**SELECTED EXTRACT:**

Documented: Produce a readme describing the data, how it was collected and processed, and describe every variable and its possible values.

Structuring Data

It is the way we structure data which will differ the most from the spreadsheet based thinking. In fact, working out how to effectively use the reshape(Cran, website) package has really changed the way I think about data, and hopefully it will for you too. I said here that the ideal data structure is one where every row is an observation. Here, I'll be refining what counts as an observation.

ID and Measure Variables

For any given data set there will be two kinds of variables.

ID Variables: These variables are identifiers or features of each unique observation. Essentially anything you are testing to see if it has an effect on outcomes will be an ID variable.

Measure Variables: These variables record your measurement of each unique observation.

What counts as an ID Variable or a Measure Variable will depend upon the study. For instance, in most studies sex of the subject will usually be an ID Variable, and something about the subject's response will be a Measure Variable. However, if you're doing a study as to whether men or women are more likely to show up to your experiment, sex of subject would be a Measurement Variable.

Organization

There are two ways to organize your ID and Measure variables which I'll focus on here. I'll call them the ideal way, and the flexible way.

The ideal way to organize your table is with a row for every unique combination of ID variables. This will produce a column for every ID variable, and then a column for every kind of measurement. If you were doing a study keeping track of how many apples and oranges subjects bought, and then how many of those apples and oranges subjects ate, the ideal data format would look like Table 1.

ID Variables
Fruit	Person
Apple	John
Orange	John
Apple	Mary
Orange	Mary

Measure Variables
Bought	Ate
5	1
5	3
3	2
4	3

Table 1
Ideal data format

Frequently, you will see data published looking like Table 2. This is a fine summary table format for publication in a paper, but it does not have the proper structure for rapid and easy statistical analysis, or graphical representation. Notice that the levels of the Fruit ID variable are represented in the columns, rather than in the rows.

Table 2
Summary Table
	Apples		Oranges
Person	Bought	Ate	Bought	Ate
John	5	1	5	3
Mary	3	2	4	3

If you already have data stored in only this summary format, or some other summary format, don't worry. By using the reshape::melt()^* function, we can get from the summary format to the ideal format. I would encourage you not to store data in summary formats anymore, however.

**GIVEN TASK A:** In the data-structuring text, what does each row stand for when a table is organized the ideal way?
**GIVEN TASK B:** Pick up the data-structuring text after its last sentence and write its next few paragraphs.

**EXTRACTED MATERIAL:**
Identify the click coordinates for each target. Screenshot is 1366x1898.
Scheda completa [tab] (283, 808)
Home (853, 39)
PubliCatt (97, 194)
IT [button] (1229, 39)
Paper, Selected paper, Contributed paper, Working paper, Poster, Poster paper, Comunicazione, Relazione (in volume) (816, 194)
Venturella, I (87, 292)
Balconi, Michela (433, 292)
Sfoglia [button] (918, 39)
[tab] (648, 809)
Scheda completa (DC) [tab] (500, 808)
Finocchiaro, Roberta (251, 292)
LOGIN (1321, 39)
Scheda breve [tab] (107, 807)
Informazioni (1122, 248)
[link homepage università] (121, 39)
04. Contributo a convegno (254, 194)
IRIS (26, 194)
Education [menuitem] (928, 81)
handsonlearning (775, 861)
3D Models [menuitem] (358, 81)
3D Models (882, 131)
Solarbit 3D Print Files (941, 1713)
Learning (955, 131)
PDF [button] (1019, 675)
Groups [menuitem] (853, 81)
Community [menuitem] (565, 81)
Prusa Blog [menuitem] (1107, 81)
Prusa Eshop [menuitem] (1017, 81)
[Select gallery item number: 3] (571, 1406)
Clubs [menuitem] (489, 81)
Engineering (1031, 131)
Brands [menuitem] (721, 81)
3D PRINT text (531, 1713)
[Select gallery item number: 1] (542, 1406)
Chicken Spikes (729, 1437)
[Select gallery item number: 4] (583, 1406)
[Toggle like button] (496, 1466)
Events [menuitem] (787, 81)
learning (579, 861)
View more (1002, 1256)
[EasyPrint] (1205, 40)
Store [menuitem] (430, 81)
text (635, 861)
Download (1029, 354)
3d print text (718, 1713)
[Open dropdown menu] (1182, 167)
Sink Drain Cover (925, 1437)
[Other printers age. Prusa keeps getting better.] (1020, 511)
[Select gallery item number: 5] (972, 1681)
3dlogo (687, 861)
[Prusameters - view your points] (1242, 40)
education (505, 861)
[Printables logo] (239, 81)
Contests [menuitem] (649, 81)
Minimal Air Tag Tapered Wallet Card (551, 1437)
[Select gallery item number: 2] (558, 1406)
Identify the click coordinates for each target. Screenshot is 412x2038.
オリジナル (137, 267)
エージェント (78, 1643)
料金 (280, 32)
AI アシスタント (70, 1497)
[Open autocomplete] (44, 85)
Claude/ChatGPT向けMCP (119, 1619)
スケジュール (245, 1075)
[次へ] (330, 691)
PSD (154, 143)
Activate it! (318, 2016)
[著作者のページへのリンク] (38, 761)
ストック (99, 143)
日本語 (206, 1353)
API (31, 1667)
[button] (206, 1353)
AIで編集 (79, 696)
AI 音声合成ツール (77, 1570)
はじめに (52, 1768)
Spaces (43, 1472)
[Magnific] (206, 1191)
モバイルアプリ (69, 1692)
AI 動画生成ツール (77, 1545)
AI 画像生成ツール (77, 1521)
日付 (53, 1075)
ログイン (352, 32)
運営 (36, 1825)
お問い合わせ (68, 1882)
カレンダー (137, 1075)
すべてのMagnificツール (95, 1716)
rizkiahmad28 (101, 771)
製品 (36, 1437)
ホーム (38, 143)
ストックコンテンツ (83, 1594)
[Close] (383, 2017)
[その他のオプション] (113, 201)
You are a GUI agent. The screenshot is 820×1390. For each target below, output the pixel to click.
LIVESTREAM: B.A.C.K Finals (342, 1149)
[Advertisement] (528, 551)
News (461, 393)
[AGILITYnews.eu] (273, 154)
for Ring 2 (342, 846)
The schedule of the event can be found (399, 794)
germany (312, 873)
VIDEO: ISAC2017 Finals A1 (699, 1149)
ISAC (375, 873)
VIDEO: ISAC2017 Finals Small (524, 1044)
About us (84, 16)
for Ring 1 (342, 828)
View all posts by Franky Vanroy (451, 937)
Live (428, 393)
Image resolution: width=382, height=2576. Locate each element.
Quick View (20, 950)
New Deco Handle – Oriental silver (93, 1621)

**RESPONSE A:** Each row stands for one unique combination of ID variables.

**RESPONSE B:**
The ideal data format is probably the one you will use the most for statistical analysis, graphical representation, and data storage. However, we're going to focus a lot on what I'm calling the flexible format. For the most part, we'll be reformatting data from the ideal format to the flexible format, and then manipulating it using functions from the reshape (Cran, website) package.

The flexible data format has a row for every unique combination of ID variable and measurement type, with a column for the value of the measurement. For the apples and oranges data, it would look this way.

**Flexible data format**
Fruit	Person	Variable	Value
Apple	John	Bought	5
Apple	John	Ate	1
Orange	John	Bought	5
Orange	John	Ate	3
Apple	Mary	Bought	3
Apple	Mary	Ate	2
Orange	Mary	Bought	4
Orange	Mary	Ate	3

At this point, you might be incredulous. We are, in fact, mixing different measurement types in the Value column. If you're not incredulous, this flexible format for vowel measurements might make you so.

**Flexible data format**
Vowel	ObsID	Variable	Value
ae	1	F1.hz	595
oh	2	F1.hz	759
ey	3	F1.hz	531
ae	1	F2.hz	2421
oh	2	F2.hz	1120
ey	3	F2.hz	2401
ae	1	Duration.msec	80
oh	2	Duration.msec	100
ey	3	Duration.msec	120

As you can see, we are mixing values in hertz with values in miliseconds in a single column. This should offend your data sensibilities. However, with clever use of the reshape::cast() function, the flexible format is not only one line of code away from the ideal format, but from the summary format, and all other manners of aggregation.

*This notation indicates which package a particular function comes from. Its format is package::function()